Data –
══════════

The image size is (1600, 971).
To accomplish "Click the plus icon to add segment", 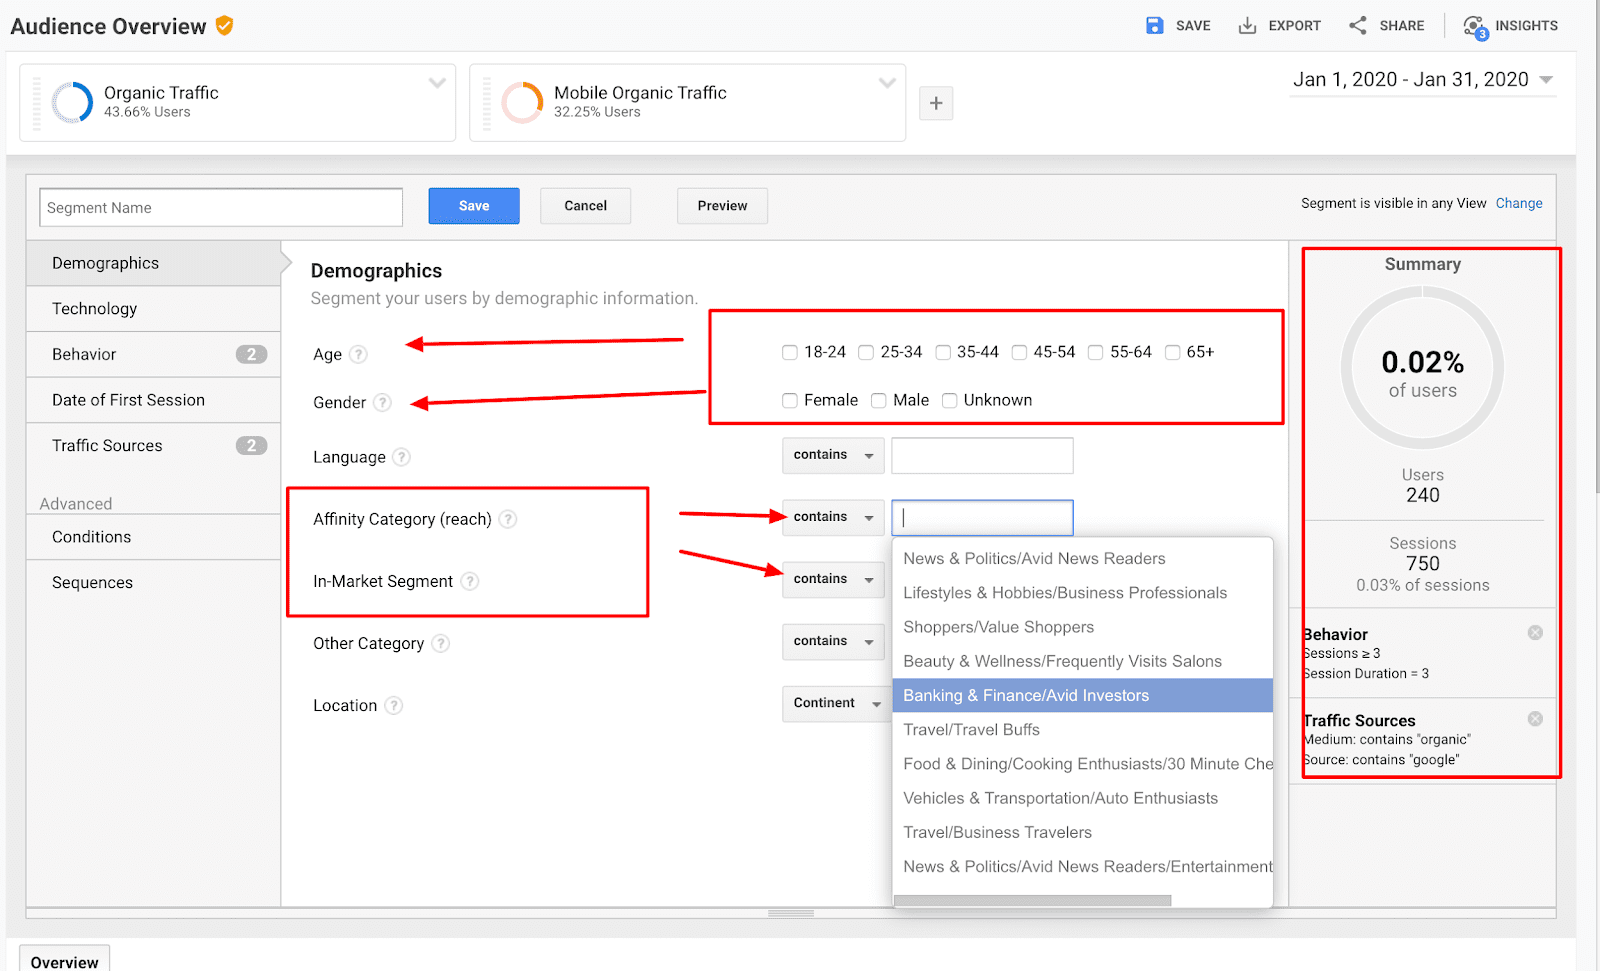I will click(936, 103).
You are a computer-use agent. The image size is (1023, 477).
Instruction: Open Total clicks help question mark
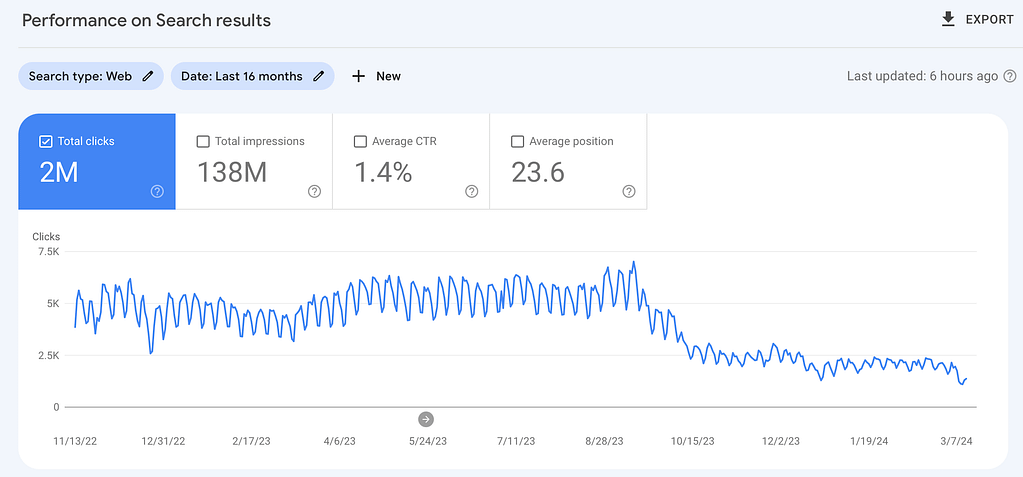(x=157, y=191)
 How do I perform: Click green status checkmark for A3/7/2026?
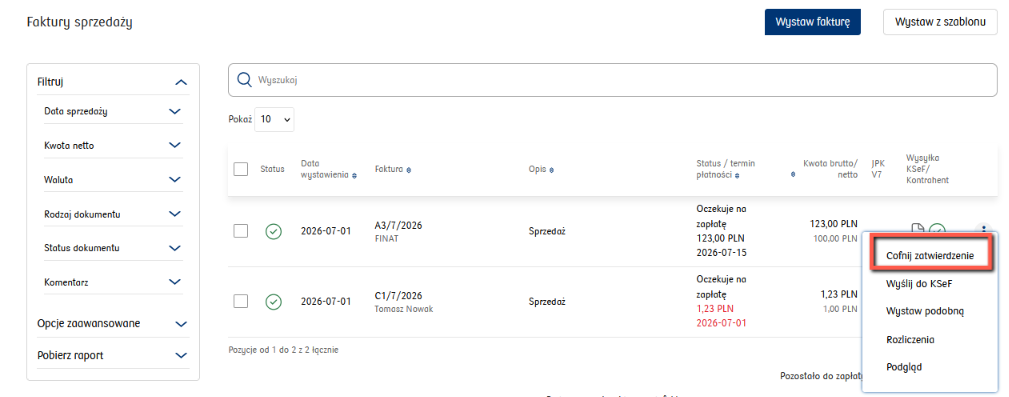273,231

══════════

What is asked – Please select every line above that contains the word "size", matching case exactly.

Expected output –
The image size is (1600, 971).
You are a computer-use agent. The image size is (1023, 477).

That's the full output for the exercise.